Filter the records below, keeping only lines with the string "input".

(Source records)
==================================================

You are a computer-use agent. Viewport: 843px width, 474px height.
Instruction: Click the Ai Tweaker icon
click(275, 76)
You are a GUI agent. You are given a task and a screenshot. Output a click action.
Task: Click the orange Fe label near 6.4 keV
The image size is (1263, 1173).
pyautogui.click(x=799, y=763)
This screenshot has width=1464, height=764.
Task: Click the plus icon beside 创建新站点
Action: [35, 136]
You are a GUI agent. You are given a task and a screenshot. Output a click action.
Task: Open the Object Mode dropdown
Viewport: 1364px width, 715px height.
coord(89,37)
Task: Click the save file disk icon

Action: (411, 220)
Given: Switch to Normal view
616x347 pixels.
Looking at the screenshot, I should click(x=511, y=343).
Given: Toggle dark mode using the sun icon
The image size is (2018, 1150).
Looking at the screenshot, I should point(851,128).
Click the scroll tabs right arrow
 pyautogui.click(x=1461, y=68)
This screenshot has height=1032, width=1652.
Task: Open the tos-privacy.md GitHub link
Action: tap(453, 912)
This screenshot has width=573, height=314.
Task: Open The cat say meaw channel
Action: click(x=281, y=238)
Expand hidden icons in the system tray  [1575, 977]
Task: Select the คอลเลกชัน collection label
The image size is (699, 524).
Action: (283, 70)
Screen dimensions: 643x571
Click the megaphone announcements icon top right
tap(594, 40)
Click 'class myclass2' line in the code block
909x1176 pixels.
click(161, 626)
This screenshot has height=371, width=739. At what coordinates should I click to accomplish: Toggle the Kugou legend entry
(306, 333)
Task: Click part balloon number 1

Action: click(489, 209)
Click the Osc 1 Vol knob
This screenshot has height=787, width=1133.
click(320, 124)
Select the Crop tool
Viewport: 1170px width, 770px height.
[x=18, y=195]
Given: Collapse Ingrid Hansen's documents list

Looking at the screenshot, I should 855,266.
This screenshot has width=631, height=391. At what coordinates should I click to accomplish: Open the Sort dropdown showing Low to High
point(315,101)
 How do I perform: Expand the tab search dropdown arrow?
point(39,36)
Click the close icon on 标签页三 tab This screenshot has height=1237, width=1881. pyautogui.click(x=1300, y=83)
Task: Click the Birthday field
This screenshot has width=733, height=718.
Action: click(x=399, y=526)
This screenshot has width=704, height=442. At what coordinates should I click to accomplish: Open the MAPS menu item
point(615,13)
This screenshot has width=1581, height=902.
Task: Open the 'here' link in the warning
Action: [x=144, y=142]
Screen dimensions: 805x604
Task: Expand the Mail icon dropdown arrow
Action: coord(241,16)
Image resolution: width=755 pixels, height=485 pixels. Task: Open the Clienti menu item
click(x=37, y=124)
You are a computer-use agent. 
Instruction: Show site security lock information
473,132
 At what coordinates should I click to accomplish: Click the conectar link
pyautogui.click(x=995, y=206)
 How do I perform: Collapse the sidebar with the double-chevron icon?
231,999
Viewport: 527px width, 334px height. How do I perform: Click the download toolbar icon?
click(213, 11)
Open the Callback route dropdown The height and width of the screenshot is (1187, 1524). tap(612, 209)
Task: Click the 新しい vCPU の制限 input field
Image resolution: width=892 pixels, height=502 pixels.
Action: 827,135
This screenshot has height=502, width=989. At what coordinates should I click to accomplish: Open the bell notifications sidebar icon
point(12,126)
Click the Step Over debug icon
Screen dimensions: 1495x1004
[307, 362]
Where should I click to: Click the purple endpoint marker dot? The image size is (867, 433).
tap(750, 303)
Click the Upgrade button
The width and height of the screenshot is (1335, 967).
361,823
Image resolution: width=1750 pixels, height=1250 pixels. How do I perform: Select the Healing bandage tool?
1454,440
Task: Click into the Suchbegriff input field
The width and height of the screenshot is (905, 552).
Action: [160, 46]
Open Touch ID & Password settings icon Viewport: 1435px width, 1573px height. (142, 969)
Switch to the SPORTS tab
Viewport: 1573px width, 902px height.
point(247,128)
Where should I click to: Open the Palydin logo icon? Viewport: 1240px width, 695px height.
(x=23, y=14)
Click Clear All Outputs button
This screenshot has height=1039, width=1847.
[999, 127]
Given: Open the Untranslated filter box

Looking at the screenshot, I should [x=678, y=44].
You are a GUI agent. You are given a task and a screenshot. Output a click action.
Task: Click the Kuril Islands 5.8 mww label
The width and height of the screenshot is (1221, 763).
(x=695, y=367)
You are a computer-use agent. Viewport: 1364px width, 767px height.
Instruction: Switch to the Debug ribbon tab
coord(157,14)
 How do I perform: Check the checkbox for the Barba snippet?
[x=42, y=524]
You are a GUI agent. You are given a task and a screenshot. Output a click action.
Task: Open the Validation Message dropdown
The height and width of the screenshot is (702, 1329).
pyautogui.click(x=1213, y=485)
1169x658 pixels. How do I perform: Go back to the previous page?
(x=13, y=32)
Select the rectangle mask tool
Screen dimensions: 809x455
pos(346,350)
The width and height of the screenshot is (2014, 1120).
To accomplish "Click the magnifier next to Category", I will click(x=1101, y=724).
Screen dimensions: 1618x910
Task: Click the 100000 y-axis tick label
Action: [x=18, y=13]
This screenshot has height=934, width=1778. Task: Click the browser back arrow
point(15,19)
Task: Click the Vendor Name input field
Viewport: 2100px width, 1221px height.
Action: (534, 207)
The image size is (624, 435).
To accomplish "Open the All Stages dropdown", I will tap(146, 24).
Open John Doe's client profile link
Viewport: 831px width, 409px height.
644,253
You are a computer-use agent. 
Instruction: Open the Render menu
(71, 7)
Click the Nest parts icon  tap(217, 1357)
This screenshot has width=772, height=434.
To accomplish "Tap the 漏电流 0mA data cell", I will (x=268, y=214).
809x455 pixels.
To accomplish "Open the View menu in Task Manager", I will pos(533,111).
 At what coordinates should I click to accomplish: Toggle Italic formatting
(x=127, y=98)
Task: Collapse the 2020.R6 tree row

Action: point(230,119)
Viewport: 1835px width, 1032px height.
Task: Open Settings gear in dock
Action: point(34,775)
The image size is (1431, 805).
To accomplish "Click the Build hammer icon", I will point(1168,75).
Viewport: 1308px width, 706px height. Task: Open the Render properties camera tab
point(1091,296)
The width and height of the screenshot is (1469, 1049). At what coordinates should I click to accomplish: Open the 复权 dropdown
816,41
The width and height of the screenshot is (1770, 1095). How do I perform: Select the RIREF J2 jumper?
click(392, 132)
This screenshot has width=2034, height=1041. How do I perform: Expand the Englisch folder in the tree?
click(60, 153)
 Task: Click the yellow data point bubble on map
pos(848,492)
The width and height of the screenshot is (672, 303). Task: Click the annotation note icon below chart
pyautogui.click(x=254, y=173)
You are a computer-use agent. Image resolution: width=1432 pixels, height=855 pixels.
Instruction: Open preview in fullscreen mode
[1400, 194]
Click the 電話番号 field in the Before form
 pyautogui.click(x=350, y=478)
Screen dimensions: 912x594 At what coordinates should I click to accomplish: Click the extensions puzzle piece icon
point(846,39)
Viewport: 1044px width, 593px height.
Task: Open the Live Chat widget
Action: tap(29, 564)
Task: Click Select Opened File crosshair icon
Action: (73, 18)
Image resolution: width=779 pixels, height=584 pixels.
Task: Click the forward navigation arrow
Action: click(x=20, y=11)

==================================================

-- Solution --
Task: Click the 新しい vCPU の制限 input field
Task: Click into the Suchbegriff input field
Task: Click the Vendor Name input field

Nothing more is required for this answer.